Sam Altman announced a mysterious ChatGPT upgrade for the default GPT-4o model on Friday without revealing too many details about it. “We updated GPT-4o today!” Altman said on X. “Improved both intelligence and personality,” he teased. In real use, ChatGPT turned out to be more sycophantic than ever, annoying users in the process.
The weekend wasn’t even over when Atman acknowledged the problems with ChatGPT’s personality. He said OpenAI will deploy fixes on Sunday and in the following week. More importantly, the CEO said OpenAI will share its learnings from this mishap. “It’s been interesting,” he teased.
Another 48 hours later, OpenAI rolled back the ChatGPT personality for all Free users, with Altman saying paid accounts would also get the previous personality version. More interesting is OpenAI’s more detailed blog post on the matter that starts explaining what went wrong with the latest ChatGPT personality improvement update that made the AI become too agreeable and sycophant-y.
OpenAI explained the personality upgrades it planned for last week’s ChatGPT upgrade. The company wanted to make the default ChatGPT personality “more intuitive and effective across a variety of tasks.”
The result was an AI chatbot looking to please the user, which was quite disturbing. I might not have received such responses in my brief interactions with ChatGPT over the weekend, but I certainly noticed the ones other people shared online.
Why did it happen? OpenAI says that it uses instructions in its Model Spec when shaping the model behavior. “We also teach our models how to apply these principles by incorporating user signals like thumbs-up / thumbs-down feedback on ChatGPT responses.”
This is where OpenAI messed up, apparently. “In this update, we focused too much on short-term feedback, and did not fully account for how users’ interactions with ChatGPT evolve over time,” OpenAI says. “As a result, GPT‑4o skewed towards responses that were overly supportive but disingenuous.”

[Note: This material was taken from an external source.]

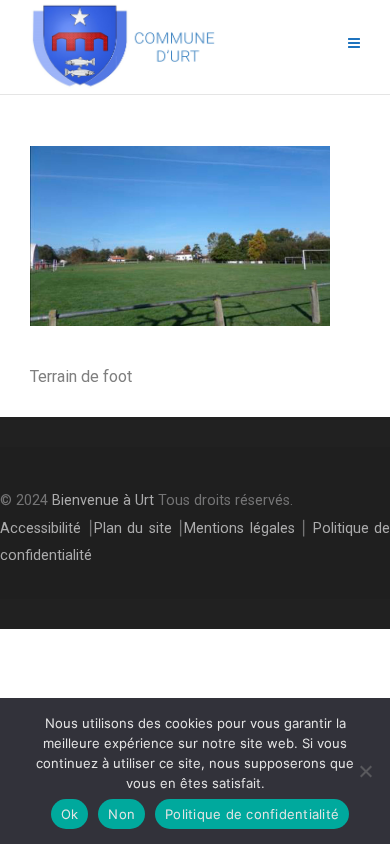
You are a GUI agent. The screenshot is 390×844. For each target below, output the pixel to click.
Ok (70, 814)
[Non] (365, 771)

OpenAI explains that ChatGPT’s default personality should reflect its mission. It should be “useful, supportive, and respectful of different values and experience.” But “unintended side effects” can appear when looking to make the AI useful and supportive. Also, OpenAI says a single ChatGPT default can’t meet the needs of a massive user base. Some 500 million people use ChatGPT every week, according to the blog.
OpenAI isn’t just rolling back the ChatGPT personality to the previous state. It’s also looking to realign the model to prevent sycophancy in the future by applying the following:
- Refining core training techniques and system prompts to explicitly steer the model away from sycophancy.
- Building more guardrails to increase honesty and transparency(opens in a new window)—principles in our Model Spec.
- Expanding ways for more users to test and give direct feedback before deployment.
- Continue expanding our evaluations, building on the Model Spec(opens in a new window) and our ongoing research, to help identify issues beyond sycophancy in the future.
OpenAI also noted that ChatGPT users should have more control over the AI’s personality and make adjustments. That’s possible right now with custom instructions, but OpenAI wants to create easier ways for users to tweak the personality. OpenAI says users will be able to “give real-time feedback to directly influence their interactions and choose from multiple default personalities.”
It’s unclear when that will happen or how the real-time feedback will appear. ChatGPT users already have the chance to submit feedback on how the AI handles answers. You’ll routinely see ChatGPT offer two types of responses, asking you to choose your favorite. That concerns the way ChatGPT presents information in response to prompts. But future feedback tests might also focus on personality.
I’m speculating here because it’s unclear how OpenAI plans to let users alter the ChatGPT personality in real-time in the future. Presumably, that work is just getting started, and it’ll take a while to see palpable results.
This AI personality work might not seem like a big deal to some people, sure. But this isn’t just about sycophancy. It’s about developing safe AI, and that involves getting its personality right.
Meanwhile, I’m just glad the sycophancy is going away from ChatGPT, though, again, I haven’t experienced it myself.